New strategies for capturing primary customer data
For companies, customer data is a valuable asset. However, it is becoming increasingly difficult to generate this asset.
There is a growing resistance from consumers when it comes to sharing their personal information. On the one hand there is growing fear to lose control over their data. On the other hand, consumer awareness is increasingly aroused for the value of their personal information. Although the exact value of the data is difficult to estimate, it certainly depends to a great extent on the context in which the data is used.
“Wibson,” a decentralized database determines the average contribution to the advertising ecosystem on US Facebook users. Hence, the advertising industry achieved a value of approximately $ 240 per person in 2016 through personalized contacts. No wonder, that more and more people expect something in return for their data.
Besides increasing customers expectations the changing E.U. policy concerning individual data constitutes additional bureaucratic hurdles. E.g. these presuppose that prior to the collection and use of personal data the consent of the customer has to be obtained. Thus, the additional demands placed on companies and marketing are regarded as a risk that restraining some companies from generating primary data.
However, collecting primary data is a must for companies to be successful. More than that, the proactive collection of primary data can also be used as an image-building measure and part of the company’s brand strategy.
The following examples highlight the efforts of major companies taking data mining one step further.
Japanese coffee chain Shiru Cafe, which operates 21 stores worldwide, offers students free drinks to share personal information. They have to go through an online registration process and provide information such as name, date of birth, IT skills, previous internships, and the size of the companies they are looking for. In doing this Shira is very transparent and shares the information gained only with companies interested in hiring these students. Sponsors of the Shiru Cafe include Nissan, Microsoft and JP Morgan, who use organized events to promote and reach potential local employees.
Tommy Hilfinger released a 23-part jeans collection last year that tracks the movements of the wearer. The “Tommy Jeans Xplore” collection is equipped with a special chip technology and keeps track of how often and where the wearer went. Users can download and track the special Tommy Jeans Exploration app, take part in challenges, earn points, get free tickets , product discounts and much more. In terms of privacy, Tommy Hilfinger assures that the chips are encrypted and can be disabled anytime. However, according to the Business Insider website, the company did not reveal how much personal information the company has collected.

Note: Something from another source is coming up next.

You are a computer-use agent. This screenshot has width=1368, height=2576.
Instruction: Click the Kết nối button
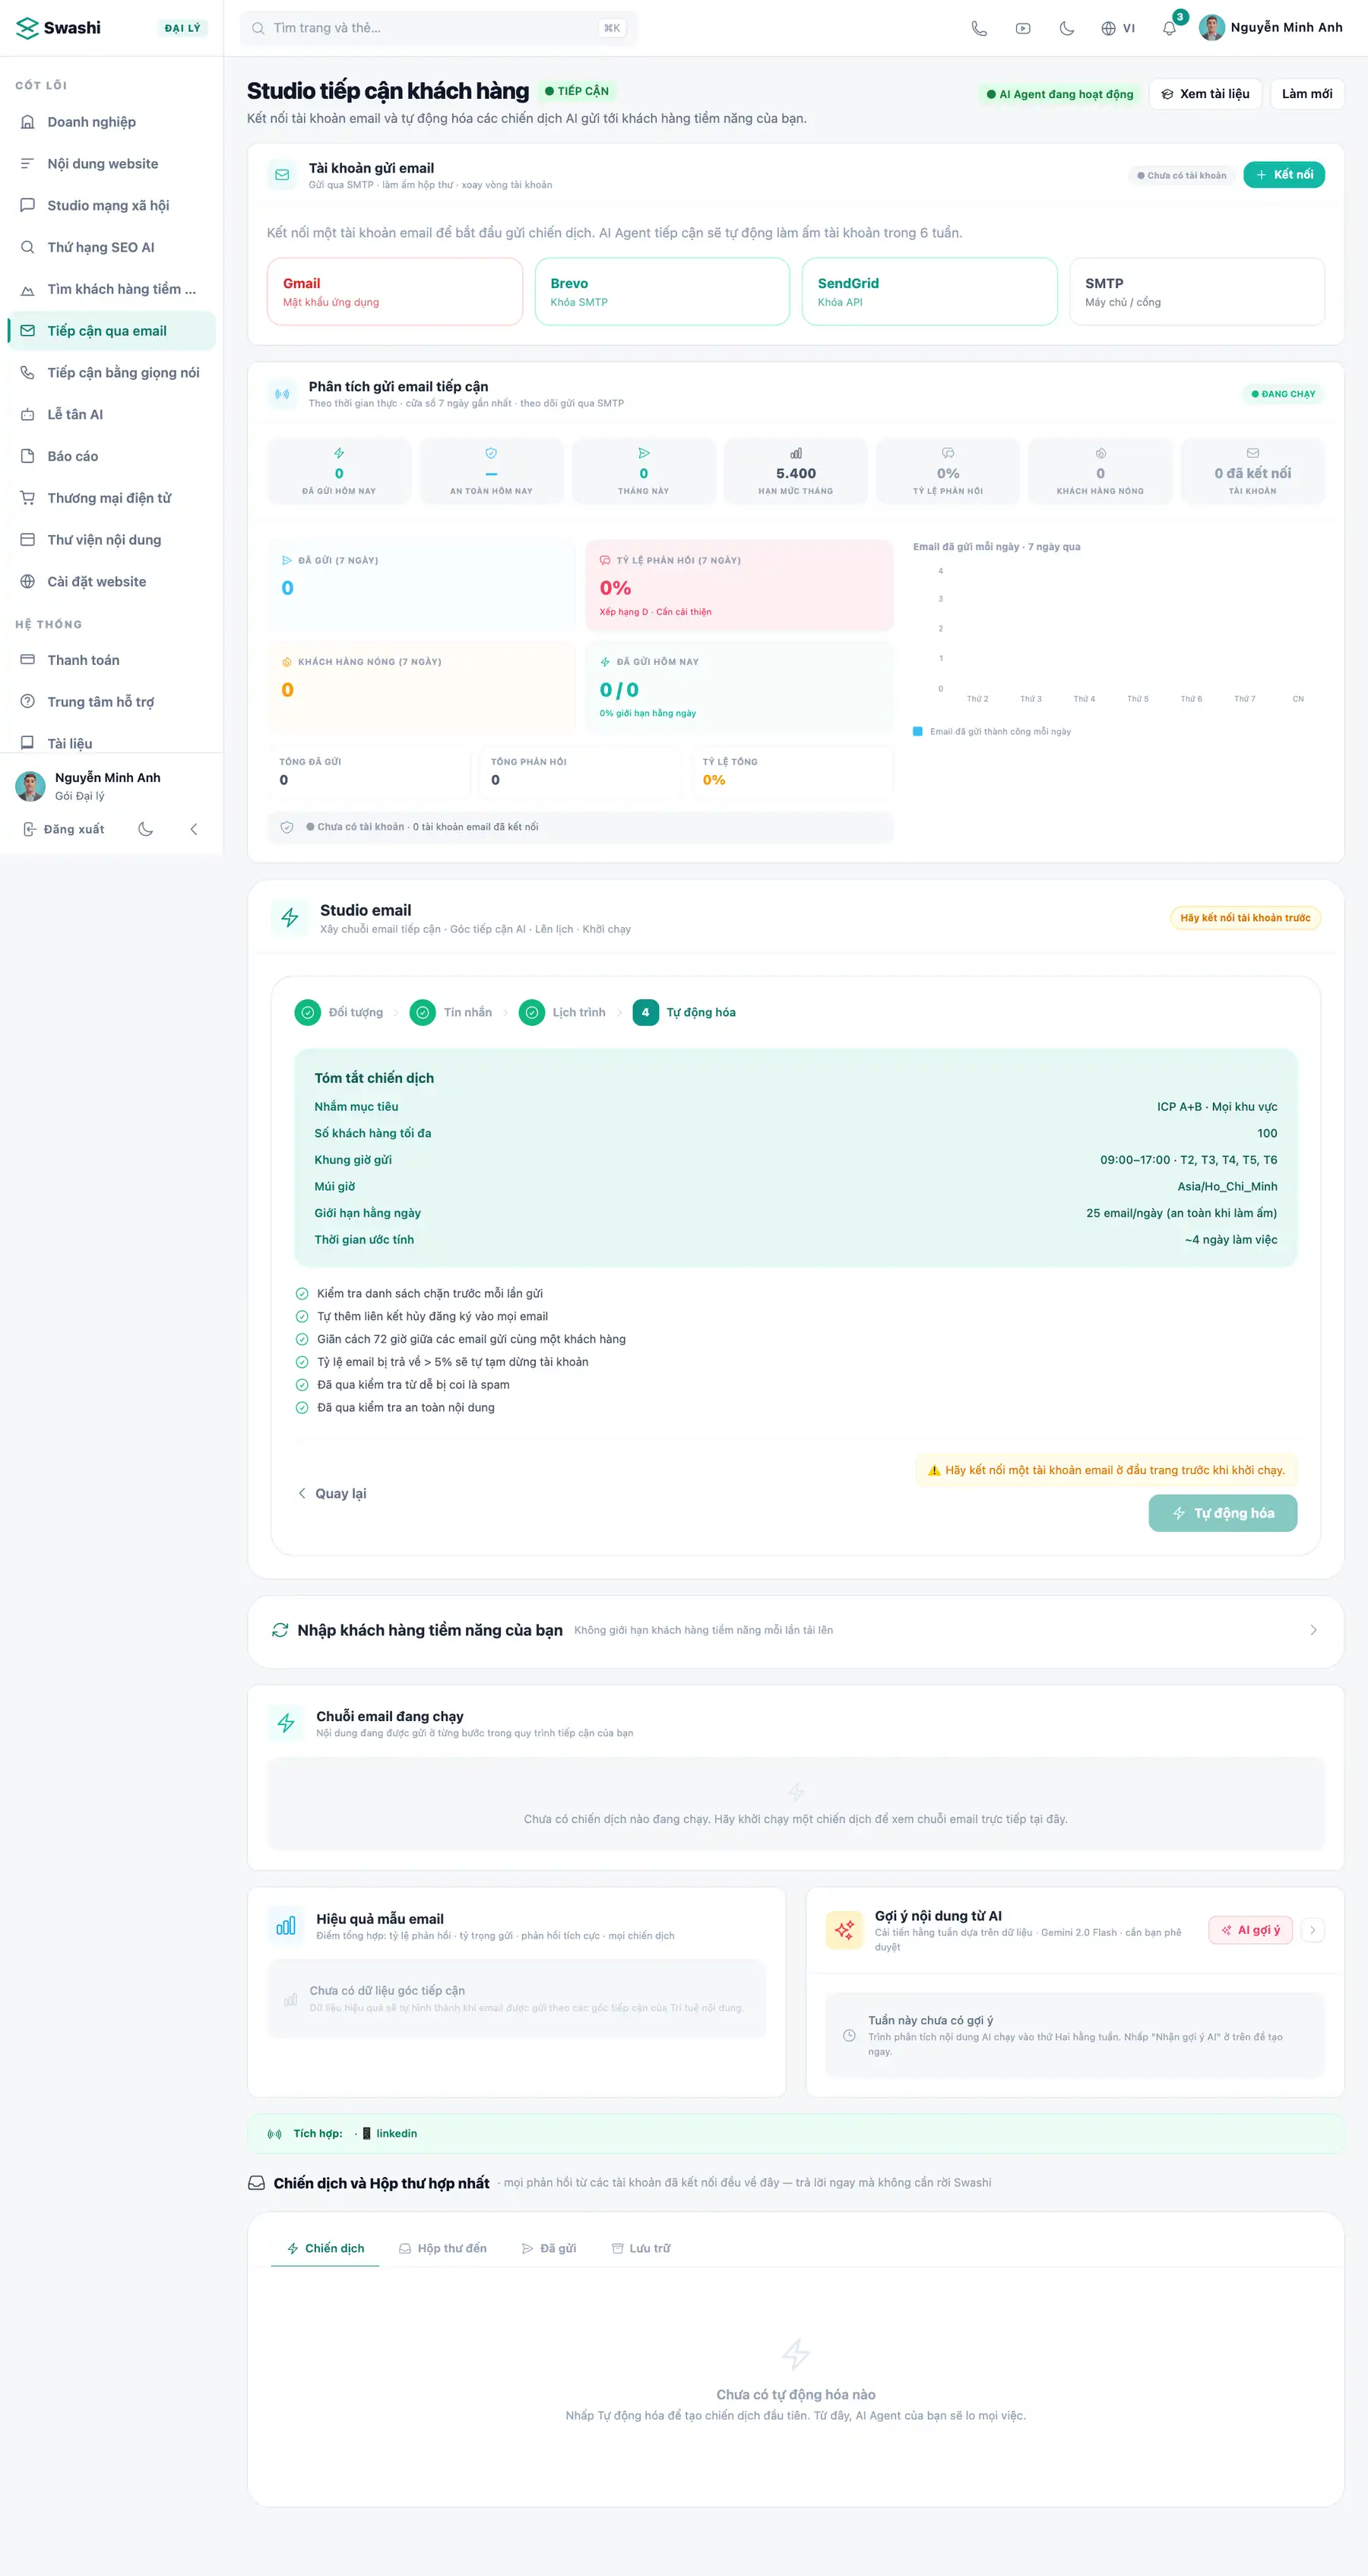tap(1284, 175)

Nestlé takes the next step in data-driven personalization. In Japan, Nestlé has launched a program that offers personalized dietary advice and nutritional supplements based on dietary habits, DNA and blood test results. With the “Nestlé Wellness Ambassador”, the company wants to receive the data to bridge the link between DNA, health and nutrition and provide personalized nutrition solutions for billions of health-conscious consumers.
What can be learned by these examples is that generating primary data is not just a great opportunity to develop better, more personalized products and service. It is also a great opportunity to spread and improve the brand`s message in order to create a stronger link between customer and company as well as between customer and products (see Nestlé). To reach this target it is important, however, that the benefits to the customer`s belief outweigh his concerns. If the reward is estimated worth it, customers are even willing to give up control of their data.